Corporation not agent of Her Majesty
4. The Corporation is not an agent of Her Majesty in right of Canada.
Objects and purposes of Corporation
5. (1) The objects and purposes of the Corporation are to provide contributions to regional organizations with respect to projects described in subsection (2).
Eligible project
(2) The Corporation may only provide contributions to regional organizations in respect of a project if the project
(a) mitigates the existing or anticipated socio-economic impacts on communities in the Northwest Territories arising from the Mackenzie gas project; and
(b) is consistent with criteria established and made publicly available by the Corporation.
Capacity
6. In carrying out its objects and purposes, the Corporation has the capacity and, subject to this Act, the rights, powers and privileges of a natural person.
Head office
7. The head office of the Corporation shall be in a place in Canada designated by the Governor in Council.
Canada Corporations Act
8. The Canada Corporations Act, chapter C-32 of the Revised Statutes of Canada, 1970, does not apply to the Corporation.
DIRECTORS
Board of directors
9. There shall be a board of directors consisting of either three or five persons, including the person appointed as chairperson.
Notice of appointment
10. (1) The Minister shall provide notice to the regional organizations at least one month before appointing the first director, other than the chairperson, under section 105 of the Financial Administration Act and each successor of that director.

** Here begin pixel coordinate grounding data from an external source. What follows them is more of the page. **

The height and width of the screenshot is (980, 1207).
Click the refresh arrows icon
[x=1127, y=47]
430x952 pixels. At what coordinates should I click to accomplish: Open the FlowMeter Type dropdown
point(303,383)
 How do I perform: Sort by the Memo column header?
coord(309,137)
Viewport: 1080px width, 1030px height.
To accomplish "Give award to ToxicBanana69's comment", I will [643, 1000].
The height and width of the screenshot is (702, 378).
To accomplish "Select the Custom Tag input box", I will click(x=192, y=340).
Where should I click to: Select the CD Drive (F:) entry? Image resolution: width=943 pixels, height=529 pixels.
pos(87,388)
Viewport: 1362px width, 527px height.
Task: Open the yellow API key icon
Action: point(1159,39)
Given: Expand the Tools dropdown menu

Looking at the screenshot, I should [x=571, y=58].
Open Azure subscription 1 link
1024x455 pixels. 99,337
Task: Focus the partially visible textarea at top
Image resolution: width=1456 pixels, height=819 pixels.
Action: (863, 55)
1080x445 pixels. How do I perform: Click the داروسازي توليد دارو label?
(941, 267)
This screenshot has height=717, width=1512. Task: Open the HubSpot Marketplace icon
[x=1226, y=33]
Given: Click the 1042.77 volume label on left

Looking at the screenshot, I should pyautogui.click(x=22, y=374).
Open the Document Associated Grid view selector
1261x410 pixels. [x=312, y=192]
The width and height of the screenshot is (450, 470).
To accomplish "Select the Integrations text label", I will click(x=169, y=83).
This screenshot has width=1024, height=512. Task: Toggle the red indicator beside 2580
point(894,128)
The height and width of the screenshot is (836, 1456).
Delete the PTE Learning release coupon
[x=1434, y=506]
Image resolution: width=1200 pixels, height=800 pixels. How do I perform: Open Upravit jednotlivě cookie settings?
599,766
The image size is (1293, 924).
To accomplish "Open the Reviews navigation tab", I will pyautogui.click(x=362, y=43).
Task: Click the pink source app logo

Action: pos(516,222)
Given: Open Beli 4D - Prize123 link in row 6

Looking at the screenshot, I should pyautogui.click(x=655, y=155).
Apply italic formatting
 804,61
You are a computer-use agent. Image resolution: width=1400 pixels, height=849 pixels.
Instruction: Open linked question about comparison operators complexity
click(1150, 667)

Nominees of regional organizations
(2) The regional organizations, on receiving the notice, may provide the Minister with a list of nominees for the appointment. The Minister shall consider the nominees before making the appointment.
Eligibility for directors
(3) A person is not eligible to be appointed as a director if the person
(a) is a member of the Senate, the House of Commons or the legislature of a province;
(b) is an employee or agent of Her Majesty in right of Canada or in right of a province;
(c) does not ordinarily reside in Canada; or
(d) is disqualified under subsection 105(1) of the Canada Business Corporations Act.
Limitation
(4) Until all directors are appointed, the Corporation shall not provide any contributions or enter into any agreements or arrangements, or review any applications, for or in respect of contributions.
Terms of office of directors
11. (1) The directors, other than the chairperson, shall be appointed to hold office during pleasure for terms not exceeding five years.
Staggered terms
(2) The appointment of all directors shall ensure, as far as possible, the expiration in any one year of the terms of office of not more than one half of the directors of the Corporation.
Ceasing to be director
(3) A director ceases to be a director when the director
(a) dies;
(b) resigns;
(c) is appointed to the Senate;
(d) is elected to the House of Commons or to the legislature of a province;
(e) becomes an employee or agent of Her Majesty in right of Canada or in right of a province;
(f) ceases to be ordinarily resident in Canada; or
(g) becomes disqualified under subsection 105(1) of the Canada Business Corporations Act.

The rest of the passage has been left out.